So, this must be the year of The Best Freakin’ Christmas Card Ever!!!
Well, the Christmas cards of yore seem to have fallen by the wayside and replaced by a miniature family photo album complete with a short story about a picture perfect life. Basically saying, This is my world and aren’t you the lucky SOB that gets to look at it?
What happened to the fancy yet boring cards that donned a bell or a Christmas tree on the outside and a predictable yet stale poem on the inside? They still conjured up plenty of Christmas cheer…right?
I mean, what is the purpose of the Christmas card after all? We want to connect with others and say, “Hey, I think of you…once a year.”
No doubt I have been a guilty suspect caught in the Christmas card frenzy. But good Lord at some point I have found myself conceding and have had to wave the white flag basically saying, I give up…I …give…up.
Stage 1: It all started out with a card you could purchase during your weekly grocery store visit. Zero effort. Got it. I can do this. I didn’t do it, but I could have. Why? Who cares.
Stage 2: Some over achiever techno guru had to up the ante by sending a card that included a photo. Hmmm…. How the hell do you do that? Well, ok, (thank you Snapfish and my good ‘ole competitive personality) I can do this. It was actually kind of fun–a perfect way to let out some of my (extremely pent-up due to time constraints) creative energy.
Stage 3: Someone decides to add more than one picture. Ok, I can hang. I can totally do this. But, I DON’T WANT TO!! My life is so busy that I am just cursing all these stay at home moms (with all their extra time 🙂 –yeah right), working mothers who managed to crank one out–fabulous, and ladies who simply have the means to have their people do it…whatever.
Well, I didn’t fall into the trap because my life is a little too busy to add “Awesome Christmas Card” to my must, must do list, but it kills me because let’s face it—I am a competitive chick and I really don’t like not being in the center of things.

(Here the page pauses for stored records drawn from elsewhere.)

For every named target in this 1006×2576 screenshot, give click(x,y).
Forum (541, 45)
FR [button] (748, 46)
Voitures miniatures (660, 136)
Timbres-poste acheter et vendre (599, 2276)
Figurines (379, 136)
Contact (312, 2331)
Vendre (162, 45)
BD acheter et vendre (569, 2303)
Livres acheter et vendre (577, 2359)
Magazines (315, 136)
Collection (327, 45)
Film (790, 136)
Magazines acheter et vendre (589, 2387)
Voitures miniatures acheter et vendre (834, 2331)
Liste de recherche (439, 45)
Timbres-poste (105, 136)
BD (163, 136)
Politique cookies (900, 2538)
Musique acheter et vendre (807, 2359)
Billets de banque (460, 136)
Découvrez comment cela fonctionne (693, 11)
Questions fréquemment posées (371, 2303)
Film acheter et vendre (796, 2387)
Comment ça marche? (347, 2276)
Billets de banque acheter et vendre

I know this isn’t a contest, but…does everyone else?
Anyhoo, the next level (Stage 4 if you’re keeping up) has now become one that has a minimum of 6-8 miniature pictures (being the competitive person I am, I would have included a magnifying glass to actually see the pics, but that’s just the way I roll) a Facebook-like profile of likes, dislikes, desires, wishes for the new year, every place one has ever visited, a top ten list of fears, who they are leaving their possessions to in the event of death (you get the picture), and glitter that actually shoots you in the eye upon opening the card.
People–STOP THE MADNESS! Remember, we have Facebook and I’m pretty sure if one desires to own all of that fancy info–we could figure it out.
Bottom line—Quit outdoing me!! I’m tired…so tired…
Ok–real world–I will never be able to keep up with the Christmas card Joneses, and I am (finally) ok with that. BUT, next year I may just be back in the mix…hee hee…yeah, yeah, no promises. Commitment gives me the heebeejeebees!!